Thursday, 3 March 2011

Late again


Oh God!

‘LILY! It’s 8 o’clock! Get dressed. QUICKLY. I turned on the Rayburn this morning so we could have porridge like you asked for last night and yet again we don’t have time to make it!’


Lily is de-icing the windscreen, so that I have to carry everything to the car. I feel like one of those mechanical pincer things at the fairground. Scooped up in my claws are:

1 cold sausage in a plastic Ikea bowl
1 storage jar of granola
1 banana…

I pull the front door shut. The damp has made it stiff.

… 1 pair of riding gloves
1 fleece beanie hat (where is my beret? And for that matter, where is the dog lead? That’s the fourth I’ve lost this year.) Oh my God. The dog!

I wrestle with the door. It finally opens with a shudder.


‘She’s here, Mum,’ Lily says calmly, walking round to the back of the car.

‘Is she on the road?’ I demand, dropping Lily’s riding gloves as I slam the door shut again.

‘It’s fine, Mum. She’s in front of the car.’

‘Well, can you put her in the car.’

… 1 pair of fleece gloves (mine)
1 handbag…

I find a free finger and thumb and fumble with the doorlock.

‘Lily!’ I say in a can-you-not-see-I’m-carrying-our-breakfast-your-music-and-about-a-dozen-other-things-and-it-might-be-nice-if-you-came-and-helped? kind of way.

She stops making patterns in the rear window with the de-icer spray and comes over to help. ‘I don’t know why you always find it so difficult.’
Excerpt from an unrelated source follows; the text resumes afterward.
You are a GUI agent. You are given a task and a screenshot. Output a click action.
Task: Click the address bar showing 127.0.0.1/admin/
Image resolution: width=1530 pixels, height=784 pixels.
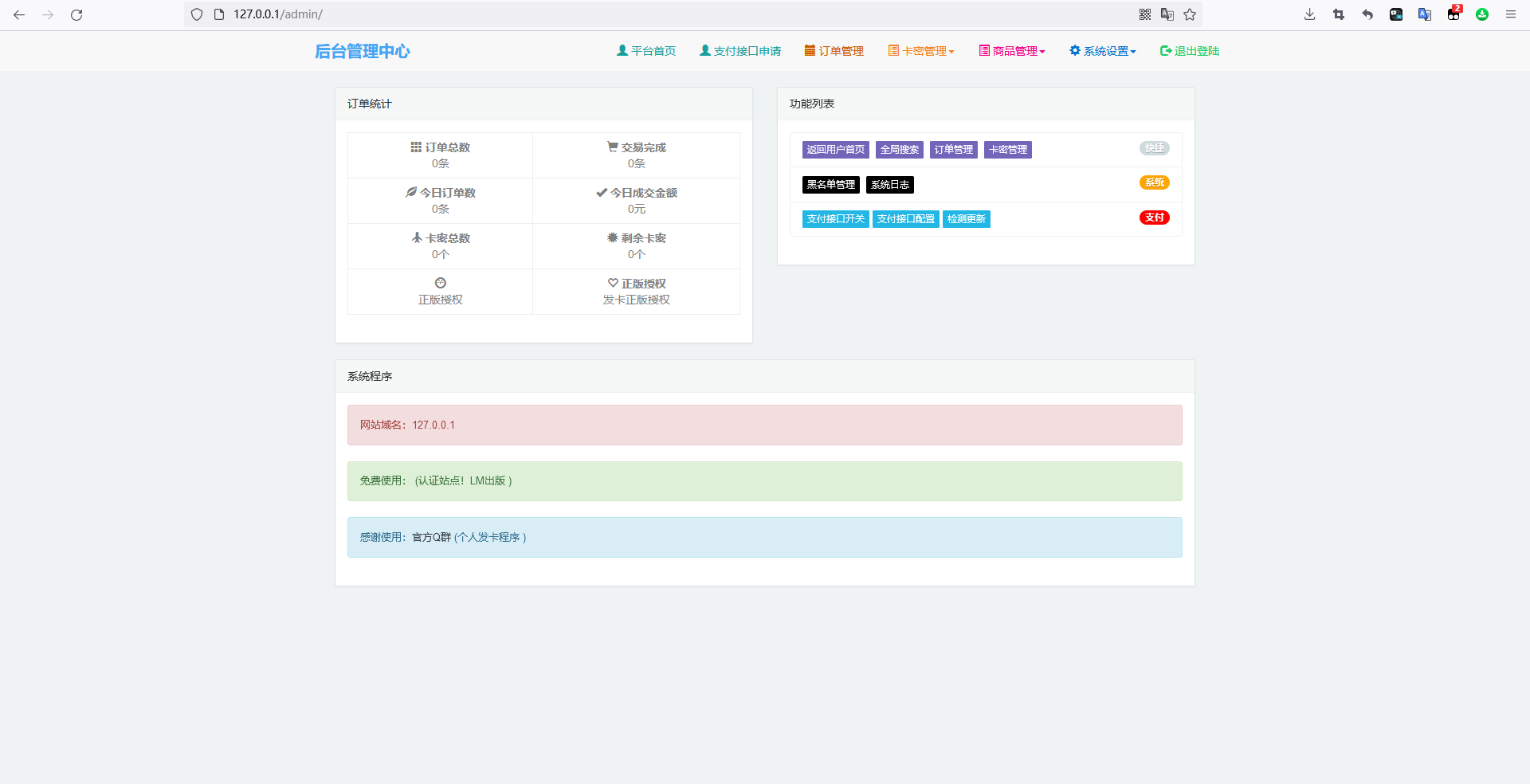coord(638,14)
I step back from the door, leaving the key dangling from the lock and it’s only then that I notice that there are three keys on the keyring instead of one.

‘Maybe because I’m using the old Chelsea keys,’ I mutter.

Lily removes the keys, opens the door effortlessly and swaps the old Chelsea keys for the Mistlebourne one. The phone starts ringing. Before I can go back in to answer it, Lily pulls the door shut. ‘Ignore it, Mum, we’re going to be late.’

She locks up, replaces the key between my finger and thumb and returns to the car.

... 1 key
1 iPhone
1 Waitrose bag of Grade 4 music for daughter’s impending saxophone exam for which she is not fully prepared.

As I reach the car I glare at Lily, who is sitting in the driving seat, playing with the radio and the heater.

‘I was putting the heater on for the windscreen,’ she says mildly, getting out and holding the door open for me to drop the contents of my pincer-grab on the seat.

She gets in the passenger seat. I pass her the sausage in a bowl, balance the granola between the handbrake and her seat, throw everything else in the back, sit down, peel the top of the banana, lay it in my lap and set off down the road.